それからずっと、私の頭にはBring the mountain というフレーズが引っかかっていました。最初の解釈は、私という人間を山と見立て、「シンスケ(イコール山)をここまで引っ張って来る」と言おうとしている、というもの。でも、私が「動かざること山の如し」ってタイプじゃないことは誰の目にも明らかだし(むしろ腰が軽すぎるかも)、たとえそうだとしても、若干失礼な物言いのような気もします。この件についてはあまりの多忙続きで暫く調査が出来なかったのですが、遂に昨日解明しました。
諸説あるようですが、総合するとこれは、フランシス・ベーコンの著書からの引用が元みたいです。
If the mountain will not come to Mohammed, Mohammed will go
to the mountain.
山がマホメットの元へ来ないのなら、マホメットの方から山へ行くだろう。
イスラム教創始者のマホメット(ムハンマドとかモハメッドなどという表記もある)は「私は山も動かせるのだ」と人々に信じ込ませていた。皆の前で「山よ、こちらへ来なさい」と何度も唱えたのが、何も起こらない。ここで彼はすっくと立ち上がり、恥じる素振りも見せずに、「山の方から来ないのなら、こちらから行くまでだ。」と言ったそうです。

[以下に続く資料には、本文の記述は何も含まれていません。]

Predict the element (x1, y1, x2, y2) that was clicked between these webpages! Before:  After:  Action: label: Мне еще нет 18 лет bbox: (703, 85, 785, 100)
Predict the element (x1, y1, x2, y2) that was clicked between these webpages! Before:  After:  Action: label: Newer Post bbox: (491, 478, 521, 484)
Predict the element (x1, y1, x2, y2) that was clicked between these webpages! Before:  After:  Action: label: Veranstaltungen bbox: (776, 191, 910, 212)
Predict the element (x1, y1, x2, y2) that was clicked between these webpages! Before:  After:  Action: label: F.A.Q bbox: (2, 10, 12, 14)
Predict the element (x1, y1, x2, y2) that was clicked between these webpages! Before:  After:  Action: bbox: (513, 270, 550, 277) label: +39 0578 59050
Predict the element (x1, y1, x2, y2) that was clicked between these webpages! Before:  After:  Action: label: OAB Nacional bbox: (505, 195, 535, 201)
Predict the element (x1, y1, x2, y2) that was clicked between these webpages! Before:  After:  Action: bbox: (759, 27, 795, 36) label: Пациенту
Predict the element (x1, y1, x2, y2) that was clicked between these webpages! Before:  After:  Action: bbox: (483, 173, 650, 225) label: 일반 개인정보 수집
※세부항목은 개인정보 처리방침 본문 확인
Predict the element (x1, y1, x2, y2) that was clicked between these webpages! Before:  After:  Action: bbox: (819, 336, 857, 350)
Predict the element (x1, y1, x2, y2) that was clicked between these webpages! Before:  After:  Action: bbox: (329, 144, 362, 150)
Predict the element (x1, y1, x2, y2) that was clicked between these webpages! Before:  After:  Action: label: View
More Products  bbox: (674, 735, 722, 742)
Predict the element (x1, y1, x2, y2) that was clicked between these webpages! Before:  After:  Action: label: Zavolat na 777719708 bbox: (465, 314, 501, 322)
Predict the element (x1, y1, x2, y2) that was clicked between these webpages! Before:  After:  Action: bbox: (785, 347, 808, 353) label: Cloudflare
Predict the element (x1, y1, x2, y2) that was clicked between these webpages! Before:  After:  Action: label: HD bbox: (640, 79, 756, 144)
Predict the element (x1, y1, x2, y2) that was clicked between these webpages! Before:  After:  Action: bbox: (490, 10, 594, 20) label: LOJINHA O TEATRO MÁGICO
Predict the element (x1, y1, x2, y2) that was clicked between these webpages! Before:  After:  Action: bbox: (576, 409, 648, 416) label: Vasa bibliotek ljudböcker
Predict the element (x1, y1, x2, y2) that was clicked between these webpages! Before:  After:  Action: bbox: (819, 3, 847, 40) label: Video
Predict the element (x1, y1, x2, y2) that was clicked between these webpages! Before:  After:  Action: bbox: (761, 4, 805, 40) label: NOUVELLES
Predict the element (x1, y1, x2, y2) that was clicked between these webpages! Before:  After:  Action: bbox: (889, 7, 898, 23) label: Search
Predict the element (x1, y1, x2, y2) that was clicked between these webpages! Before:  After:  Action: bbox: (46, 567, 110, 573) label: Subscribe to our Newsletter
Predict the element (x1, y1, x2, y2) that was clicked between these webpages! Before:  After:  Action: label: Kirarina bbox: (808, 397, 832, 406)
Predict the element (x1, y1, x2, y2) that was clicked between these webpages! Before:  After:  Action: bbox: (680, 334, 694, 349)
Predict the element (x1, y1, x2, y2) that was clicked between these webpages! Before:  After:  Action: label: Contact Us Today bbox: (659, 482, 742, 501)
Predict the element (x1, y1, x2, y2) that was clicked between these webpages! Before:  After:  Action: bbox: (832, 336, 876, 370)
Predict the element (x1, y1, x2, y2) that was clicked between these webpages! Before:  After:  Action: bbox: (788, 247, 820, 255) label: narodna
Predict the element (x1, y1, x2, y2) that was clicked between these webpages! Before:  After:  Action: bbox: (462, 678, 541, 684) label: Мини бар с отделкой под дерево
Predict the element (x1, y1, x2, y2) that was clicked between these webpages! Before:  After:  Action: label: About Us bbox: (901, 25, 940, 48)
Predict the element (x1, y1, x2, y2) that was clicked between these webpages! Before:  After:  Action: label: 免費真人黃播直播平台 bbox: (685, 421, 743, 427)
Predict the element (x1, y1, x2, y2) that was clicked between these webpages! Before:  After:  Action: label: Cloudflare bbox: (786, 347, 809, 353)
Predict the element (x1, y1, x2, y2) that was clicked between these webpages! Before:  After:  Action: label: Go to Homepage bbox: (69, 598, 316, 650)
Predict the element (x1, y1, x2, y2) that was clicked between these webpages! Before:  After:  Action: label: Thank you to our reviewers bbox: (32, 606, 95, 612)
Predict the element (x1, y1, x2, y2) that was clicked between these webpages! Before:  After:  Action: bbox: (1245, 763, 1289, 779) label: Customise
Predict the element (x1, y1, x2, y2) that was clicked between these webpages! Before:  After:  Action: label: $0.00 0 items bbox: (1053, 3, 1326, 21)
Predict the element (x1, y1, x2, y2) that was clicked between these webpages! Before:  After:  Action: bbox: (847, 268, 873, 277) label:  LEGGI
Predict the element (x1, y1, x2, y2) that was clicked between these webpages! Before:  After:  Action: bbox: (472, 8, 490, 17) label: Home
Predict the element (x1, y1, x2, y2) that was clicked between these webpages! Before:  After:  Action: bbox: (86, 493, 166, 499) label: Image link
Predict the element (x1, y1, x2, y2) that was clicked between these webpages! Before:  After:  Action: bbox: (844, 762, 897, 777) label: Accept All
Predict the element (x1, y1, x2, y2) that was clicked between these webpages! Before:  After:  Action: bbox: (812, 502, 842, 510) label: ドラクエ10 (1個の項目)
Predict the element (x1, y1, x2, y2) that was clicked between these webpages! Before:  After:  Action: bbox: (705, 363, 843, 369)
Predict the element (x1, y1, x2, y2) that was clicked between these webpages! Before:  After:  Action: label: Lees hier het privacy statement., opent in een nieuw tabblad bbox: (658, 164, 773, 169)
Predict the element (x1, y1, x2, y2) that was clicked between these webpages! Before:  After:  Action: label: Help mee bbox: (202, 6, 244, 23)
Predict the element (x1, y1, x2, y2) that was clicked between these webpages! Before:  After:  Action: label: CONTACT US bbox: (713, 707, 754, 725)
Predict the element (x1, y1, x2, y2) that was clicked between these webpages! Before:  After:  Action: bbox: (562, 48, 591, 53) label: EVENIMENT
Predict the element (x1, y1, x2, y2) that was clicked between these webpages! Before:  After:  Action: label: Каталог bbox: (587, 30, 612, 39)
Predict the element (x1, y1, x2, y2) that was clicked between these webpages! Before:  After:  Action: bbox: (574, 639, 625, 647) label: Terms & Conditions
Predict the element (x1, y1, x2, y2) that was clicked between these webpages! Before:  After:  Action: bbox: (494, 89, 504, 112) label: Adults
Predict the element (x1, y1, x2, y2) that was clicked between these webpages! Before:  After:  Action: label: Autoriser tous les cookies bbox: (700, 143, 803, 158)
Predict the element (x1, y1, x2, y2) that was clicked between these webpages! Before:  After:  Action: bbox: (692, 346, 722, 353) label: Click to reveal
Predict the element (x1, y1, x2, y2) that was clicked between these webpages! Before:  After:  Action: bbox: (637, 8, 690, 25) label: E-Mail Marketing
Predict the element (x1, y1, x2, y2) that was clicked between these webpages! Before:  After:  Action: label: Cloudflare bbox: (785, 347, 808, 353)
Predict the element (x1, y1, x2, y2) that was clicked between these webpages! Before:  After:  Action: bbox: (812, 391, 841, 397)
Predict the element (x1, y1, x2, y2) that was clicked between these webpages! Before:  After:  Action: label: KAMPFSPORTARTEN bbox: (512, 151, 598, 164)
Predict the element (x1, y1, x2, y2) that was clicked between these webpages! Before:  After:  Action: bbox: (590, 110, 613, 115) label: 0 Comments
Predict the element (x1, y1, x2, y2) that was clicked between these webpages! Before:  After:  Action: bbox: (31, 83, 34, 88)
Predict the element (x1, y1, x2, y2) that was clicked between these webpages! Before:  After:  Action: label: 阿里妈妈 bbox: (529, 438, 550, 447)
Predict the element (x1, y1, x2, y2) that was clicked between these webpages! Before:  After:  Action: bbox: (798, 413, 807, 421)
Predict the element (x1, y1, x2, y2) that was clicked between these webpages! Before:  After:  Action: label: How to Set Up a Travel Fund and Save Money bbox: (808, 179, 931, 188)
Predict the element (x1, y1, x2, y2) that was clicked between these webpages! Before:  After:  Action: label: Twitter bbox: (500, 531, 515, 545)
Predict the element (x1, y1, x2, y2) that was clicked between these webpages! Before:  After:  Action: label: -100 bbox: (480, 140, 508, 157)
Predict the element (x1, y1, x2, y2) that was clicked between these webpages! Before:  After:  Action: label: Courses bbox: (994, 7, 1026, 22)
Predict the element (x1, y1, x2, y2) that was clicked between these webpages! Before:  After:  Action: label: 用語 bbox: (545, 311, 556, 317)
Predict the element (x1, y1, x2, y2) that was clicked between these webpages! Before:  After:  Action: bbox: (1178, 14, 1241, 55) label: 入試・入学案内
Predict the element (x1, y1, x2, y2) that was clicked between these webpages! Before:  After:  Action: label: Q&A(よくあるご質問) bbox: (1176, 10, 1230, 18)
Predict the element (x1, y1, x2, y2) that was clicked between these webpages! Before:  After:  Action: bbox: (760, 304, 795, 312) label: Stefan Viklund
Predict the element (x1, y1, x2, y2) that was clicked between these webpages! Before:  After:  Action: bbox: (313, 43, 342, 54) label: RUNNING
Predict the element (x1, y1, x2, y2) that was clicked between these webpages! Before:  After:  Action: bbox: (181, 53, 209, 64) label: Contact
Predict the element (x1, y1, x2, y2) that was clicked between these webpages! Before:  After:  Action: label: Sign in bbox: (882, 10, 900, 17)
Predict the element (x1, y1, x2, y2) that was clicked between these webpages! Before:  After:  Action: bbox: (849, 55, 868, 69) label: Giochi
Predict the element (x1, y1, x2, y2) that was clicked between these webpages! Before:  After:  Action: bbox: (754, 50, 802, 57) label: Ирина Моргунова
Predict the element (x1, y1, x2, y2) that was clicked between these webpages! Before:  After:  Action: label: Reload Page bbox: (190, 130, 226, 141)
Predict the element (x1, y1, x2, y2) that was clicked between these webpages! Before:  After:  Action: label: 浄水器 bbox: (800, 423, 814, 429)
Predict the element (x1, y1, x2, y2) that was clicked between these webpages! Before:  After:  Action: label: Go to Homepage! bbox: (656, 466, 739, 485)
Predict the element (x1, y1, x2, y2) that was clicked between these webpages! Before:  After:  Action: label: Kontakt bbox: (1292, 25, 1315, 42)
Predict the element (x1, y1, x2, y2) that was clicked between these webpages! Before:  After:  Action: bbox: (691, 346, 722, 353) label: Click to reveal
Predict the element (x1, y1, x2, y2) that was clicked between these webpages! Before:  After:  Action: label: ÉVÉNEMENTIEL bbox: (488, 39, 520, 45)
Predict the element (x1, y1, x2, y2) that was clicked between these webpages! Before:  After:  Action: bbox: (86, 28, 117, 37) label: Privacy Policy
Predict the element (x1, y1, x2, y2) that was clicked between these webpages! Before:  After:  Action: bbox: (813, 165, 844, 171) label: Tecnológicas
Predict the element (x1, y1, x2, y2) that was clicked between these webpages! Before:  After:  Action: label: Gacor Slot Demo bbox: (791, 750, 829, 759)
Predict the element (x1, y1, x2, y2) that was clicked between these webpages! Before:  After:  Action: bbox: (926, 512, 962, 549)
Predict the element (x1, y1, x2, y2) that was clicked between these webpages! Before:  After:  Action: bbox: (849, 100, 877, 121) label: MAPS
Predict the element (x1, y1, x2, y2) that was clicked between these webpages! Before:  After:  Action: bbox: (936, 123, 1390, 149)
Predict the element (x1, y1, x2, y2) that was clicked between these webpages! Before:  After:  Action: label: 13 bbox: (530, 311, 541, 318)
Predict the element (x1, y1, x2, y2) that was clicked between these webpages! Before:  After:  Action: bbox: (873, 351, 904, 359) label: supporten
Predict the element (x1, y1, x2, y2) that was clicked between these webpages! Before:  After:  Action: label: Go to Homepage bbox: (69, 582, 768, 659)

なんじゃそりゃ?という話ですが、なんとなく言わんとしていることは分かりました。トムは、このフレーズをちょいとひねって使ったのでしょう。私の解釈は、こうです。
“This is why we are bringing the mountain to them.”
「(PM達が積極的に学ぼうとしないから)我々が山(トレーニング)を運んで来ようとしてるんじゃないか。」
そんなわけで五月初旬、サンフランシスコまで山を運んできます。
{追記です}
同僚のリチャードとエリックに聞いてみました。どうやらこのフレーズは元の意味からかなりズレていて、「不可能に近いことを成し遂げようとする」とか「難事に挑む」ことを指すそうです。